╭─ DATA FOR THE TASK

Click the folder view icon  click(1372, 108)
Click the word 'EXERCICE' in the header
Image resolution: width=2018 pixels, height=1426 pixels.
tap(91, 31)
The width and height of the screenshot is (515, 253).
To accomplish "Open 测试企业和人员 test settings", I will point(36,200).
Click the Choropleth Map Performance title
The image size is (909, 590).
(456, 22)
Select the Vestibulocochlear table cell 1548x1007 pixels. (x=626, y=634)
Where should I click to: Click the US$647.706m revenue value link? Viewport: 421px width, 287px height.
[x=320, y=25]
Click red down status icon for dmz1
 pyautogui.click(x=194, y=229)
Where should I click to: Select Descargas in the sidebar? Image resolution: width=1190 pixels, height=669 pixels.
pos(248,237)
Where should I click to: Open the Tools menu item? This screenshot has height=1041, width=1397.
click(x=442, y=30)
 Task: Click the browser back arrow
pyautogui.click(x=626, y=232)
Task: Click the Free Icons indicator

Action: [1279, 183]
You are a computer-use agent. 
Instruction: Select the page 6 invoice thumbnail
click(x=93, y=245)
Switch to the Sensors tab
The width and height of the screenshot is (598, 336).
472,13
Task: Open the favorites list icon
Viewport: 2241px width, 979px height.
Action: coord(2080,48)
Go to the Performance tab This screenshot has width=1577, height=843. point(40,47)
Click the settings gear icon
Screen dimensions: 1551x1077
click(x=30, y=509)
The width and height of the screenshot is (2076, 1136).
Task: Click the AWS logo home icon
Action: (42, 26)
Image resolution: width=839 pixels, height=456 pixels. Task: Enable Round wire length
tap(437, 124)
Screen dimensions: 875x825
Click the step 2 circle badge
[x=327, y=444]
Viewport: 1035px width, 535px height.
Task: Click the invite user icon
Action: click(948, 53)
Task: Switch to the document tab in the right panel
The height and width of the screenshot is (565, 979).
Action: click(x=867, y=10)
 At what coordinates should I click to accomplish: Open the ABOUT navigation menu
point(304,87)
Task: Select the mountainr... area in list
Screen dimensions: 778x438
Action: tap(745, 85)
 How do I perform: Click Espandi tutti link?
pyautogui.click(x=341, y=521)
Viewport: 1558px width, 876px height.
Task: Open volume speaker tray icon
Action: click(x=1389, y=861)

╰─

• _TASK TO CARRY OUT_:
What the answer needs is every line from the data above with "settings" in it.

• _SOLUTION TO THIS TASK_:
To accomplish "Open 测试企业和人员 test settings", I will point(36,200).
Click the settings gear icon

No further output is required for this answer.